→ **Provided records**

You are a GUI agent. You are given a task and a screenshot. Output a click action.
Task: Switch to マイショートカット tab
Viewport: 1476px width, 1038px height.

---

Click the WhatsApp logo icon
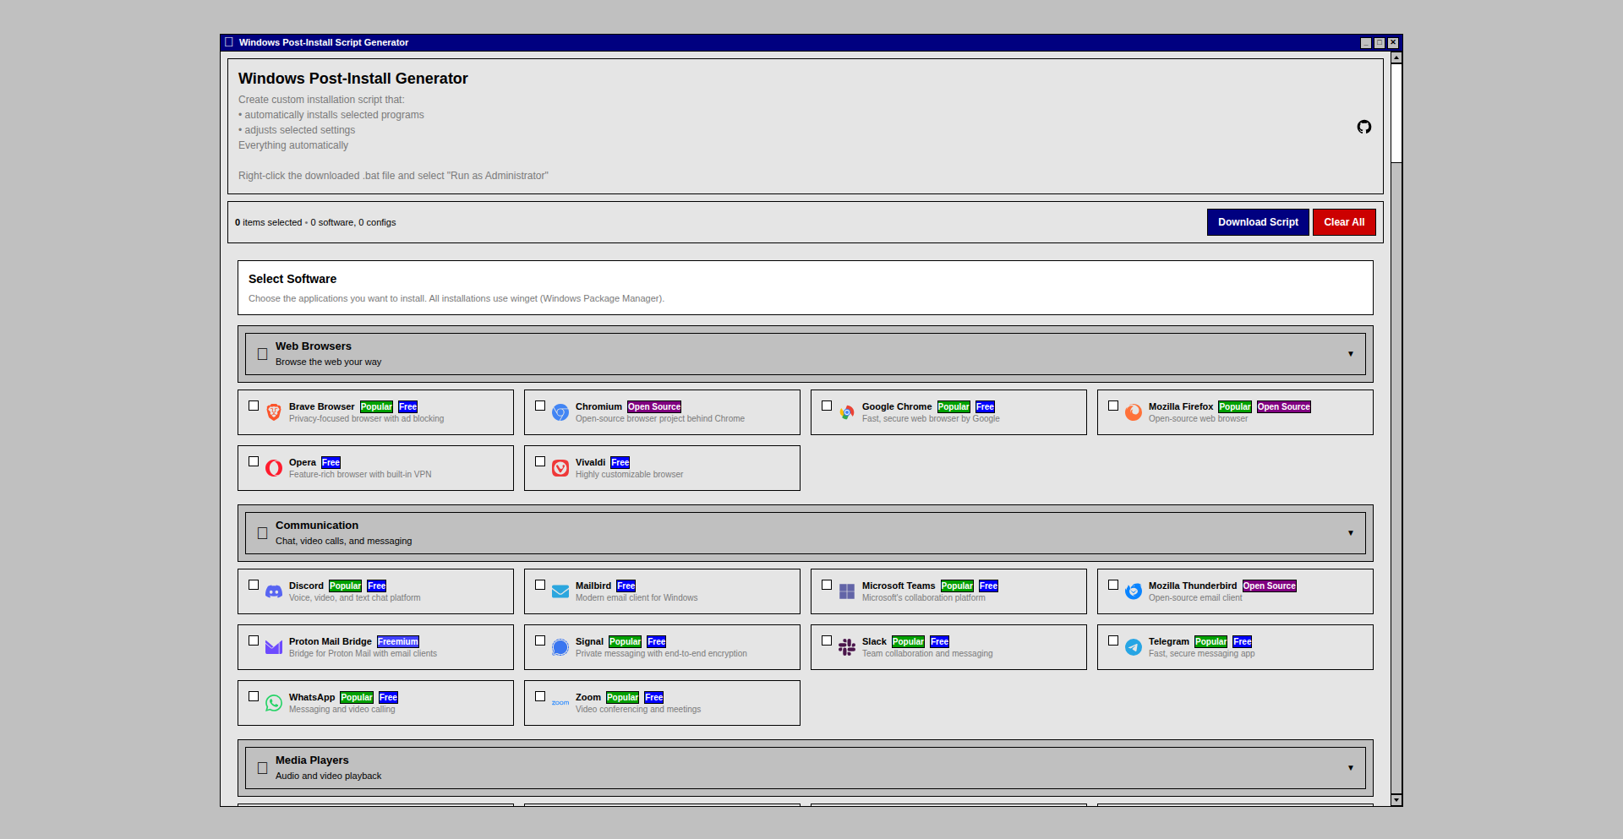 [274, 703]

→ **Task details**
Look above for the line holding "You are a GUI" and the line holding "Viewport: 1476px width, 1038px height.", then output exactly those two lines and every line between them, nothing more.

→ **Exercise answer**
You are a GUI agent. You are given a task and a screenshot. Output a click action.
Task: Switch to マイショートカット tab
Viewport: 1476px width, 1038px height.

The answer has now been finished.